Der Digitalisierungsschub, den das Bildungssystem in den letzten Jahren durch die Corona-Krise erhalten hat, darf im Schulalltag nicht wieder versanden. Die Digitalisierung des Unterrichts wird nur dann erfolgreich sein, wenn neben einer funktionierenden 1:1 Tablet-Ausstattung zum zeit- und ortsunabhängigen Lernen für alle Schüler:innen z. B. ab Klasse 8 auch ein Wandel der Lern- und Prüfungskultur angestrebt wird – weg von der Fokussierung auf Faktenwissen und hin zu einer Förderung von 21st Century Skills.

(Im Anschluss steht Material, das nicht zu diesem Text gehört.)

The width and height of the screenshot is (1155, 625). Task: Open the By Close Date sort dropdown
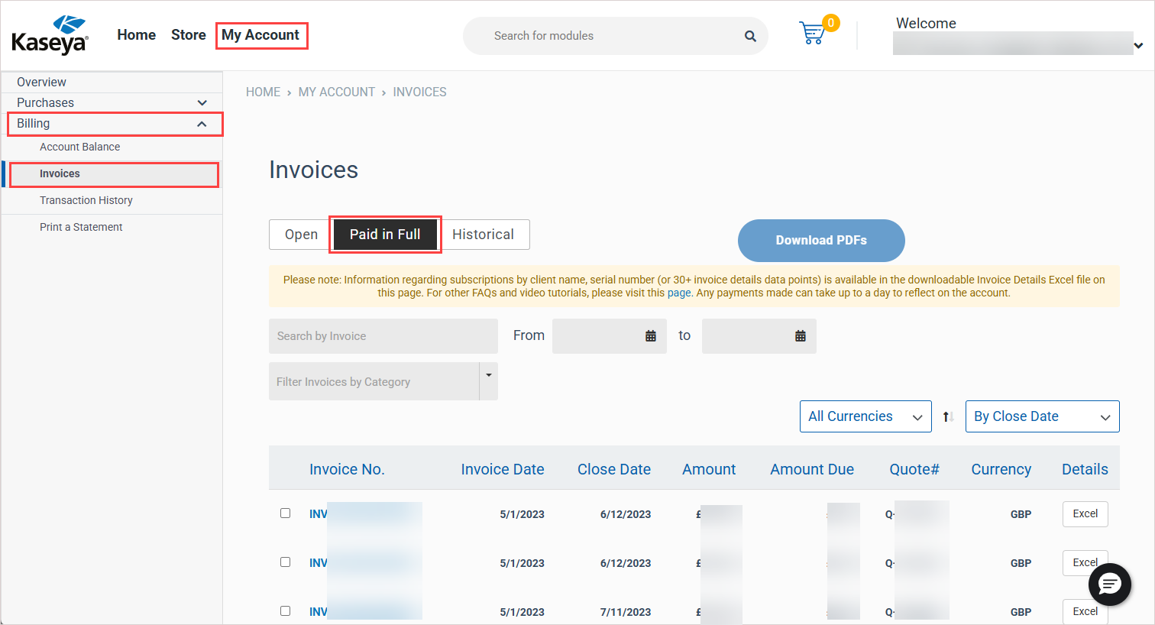tap(1042, 416)
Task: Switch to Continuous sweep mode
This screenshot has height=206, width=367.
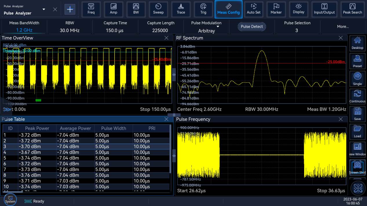Action: [357, 96]
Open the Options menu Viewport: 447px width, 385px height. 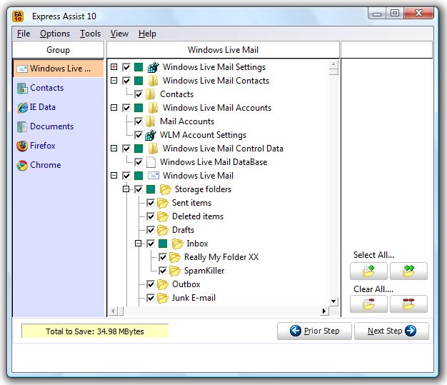[55, 34]
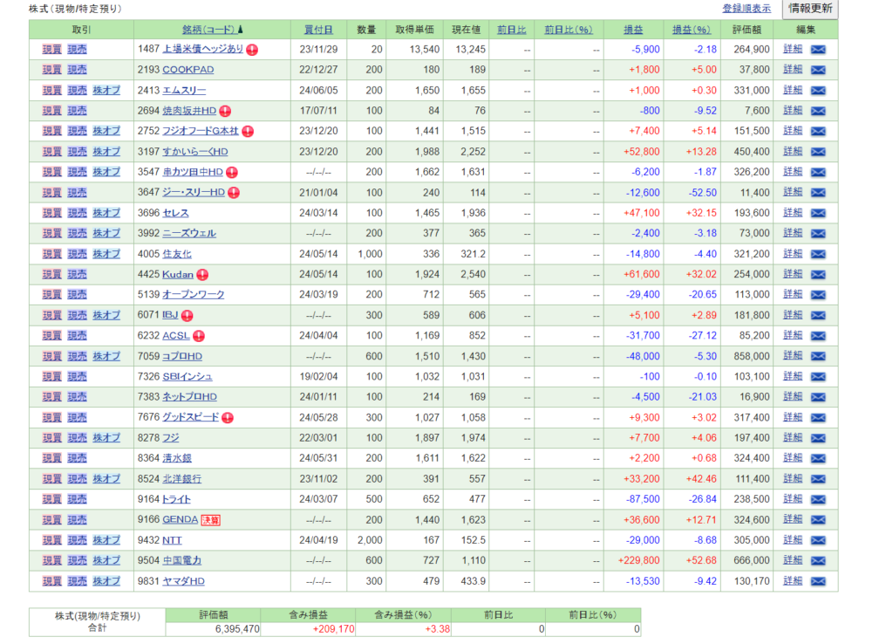Click the red warning icon next to ACSL
Image resolution: width=893 pixels, height=644 pixels.
(x=198, y=335)
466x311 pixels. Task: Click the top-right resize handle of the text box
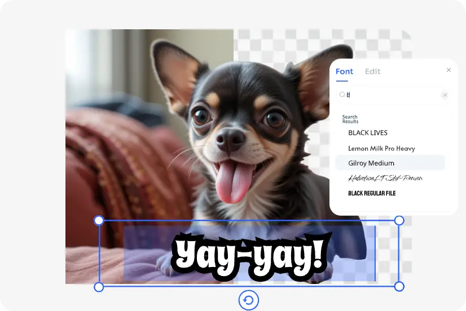click(399, 220)
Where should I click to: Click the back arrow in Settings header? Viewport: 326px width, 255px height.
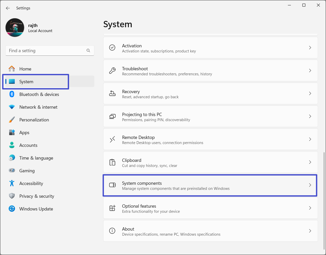coord(8,8)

Dabei darf die schulische Bildung nicht für Zwecke der Berufs- und Arbeitswelt 4.0 instrumentalisiert werden. Auch im digitalen Zeitalter muss das Bildungsziel die umfassende Persönlichkeitsentwicklung der Schüler:innen zu selbstständigen, kritikfähigen, wertebewussten, verantwortungsvollen und medienmündigen jungen Menschen bleiben.
Der langjährige Weg zur digitalen Schule mit dem Ziel des wirkungsvollen, kompetenzorientierten und personalisierten Unterrichts mit Integration von neuen Lern- und Prüfungsformaten erfordert ein hohes Maß an Engagement jeder einzelnen Lehrkraft, viel Kommunikation mit der gesamten Schulgemeinschaft sowie eine große Bereitschaft zur Kooperation im Kollegium. Der Weg ist arbeitsintensiv und steinig – aber er lohnt sich!
Literatur
- Hillmayr, D.; Reinhold, F.; Ziernwald, L.; Reiss, K. (2017): Digitale Medien im mathematisch-naturwissenschaftlichen Unterricht der Sekundarstufe. Einsatzmöglichkeiten, Umsetzung und Wirksamkeit. Münster: Waxmann.
- Holmes, W., Anastopoulou S., Schaumburg, H. & Mavrikis, M. (2018): Personalisiertes Lernen mit digitalen Medien. Ein roter Faden. Robert Bosch Stiftung, Stuttgart.
- Haverkamp, H. (2020): Verknüpfung der sieben Dimensionen mit Schiebereglern. Beitrag bei Twitter: https://bit.ly/2Oh2ZHn
- Schnack, J. (2021): Themenheft „4K – Skills für das 21. Jahrhundert?“ Zeitschrift PÄDAGOGIK, Beltz Verlag, Ausgabe 12/21.